What you need to do>
a – Rewrite the Singapore WHOQOL-BREF study text between "The ethnic composition" and "(WHOQOL-OLD) were administrated.", inclusive, updating every instance of "adults" to "persons".
b – Summarize the Singapore WHOQOL-BREF study text in two sentences.

This study validated the World Health Organization Quality of Life (WHOQOL-BREF) questionnaire with 3400 respondents living in Singapore.

Methods

The ethnic composition was 76.1% Chinese, 12.3% Malay, 9.6% Indian, and 2% Others. The sample included adults with disabilities (28.9%), adults recovering from mental health issues (14%), and adults from the general population (57.1%). Questionnaires about health-related conditions, the effects of disability on everyday functioning (WHODAS 2.0), the WHOQOL-BREF, and add-on modules of QOL of people with disabilities (WHOQOL-DIS) and QOL of elders (WHOQOL-OLD) were administrated.

Results

Confirmatory factor analysis supported a construct of QOL made of four domains, revealing good construct validity. The four domains predicted overall QOL and health satisfaction. Good internal consistency was evidenced by high alpha coefficients for the physical (.79), psychological (.82), social relationships (.81), and environment (.83) domains. Convergent validity was shown by moderate correlations between the different questionnaires measuring QOL (WHOQOL-BREF, WHOQOL-DIS, and WHOQOL-OLD), and discriminant validity by a lower correlation between the WHOQOL-BREF and disability. Convergent and divergent validity were also indicated by higher correlations between similar constructs across the different measures, and lower correlations between dissimilar constructs across measures, respectively. Concurrent validity was supported by showing that individuals with chronic medical conditions had lower QOL than individuals without chronic medical conditions.

Conclusions

The results showed that the WHOQOL-BREF has sound psychometric properties and can be used to measure QOL in Singapore.

Recorded information>
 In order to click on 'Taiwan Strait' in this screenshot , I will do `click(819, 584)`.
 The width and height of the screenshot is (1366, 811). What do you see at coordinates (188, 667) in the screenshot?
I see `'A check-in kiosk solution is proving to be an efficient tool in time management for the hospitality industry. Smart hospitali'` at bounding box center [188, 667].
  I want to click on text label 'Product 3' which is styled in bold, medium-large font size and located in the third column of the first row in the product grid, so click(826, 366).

Solutions below>
a –
The ethnic composition was 76.1% Chinese, 12.3% Malay, 9.6% Indian, and 2% Others. The sample included persons with disabilities (28.9%), persons recovering from mental health issues (14%), and persons from the general population (57.1%). Questionnaires about health-related conditions, the effects of disability on everyday functioning (WHODAS 2.0), the WHOQOL-BREF, and add-on modules of QOL of people with disabilities (WHOQOL-DIS) and QOL of elders (WHOQOL-OLD) were administrated.

b – The WHOQOL-BREF questionnaire was validated with 3400 respondents living in Singapore, a sample that included adults with disabilities, adults recovering from mental health issues, and adults from the general population. The analyses showed good construct validity, internal consistency, and convergent, discriminant, and concurrent validity, so the questionnaire has sound psychometric properties and can be used to measure QOL in Singapore.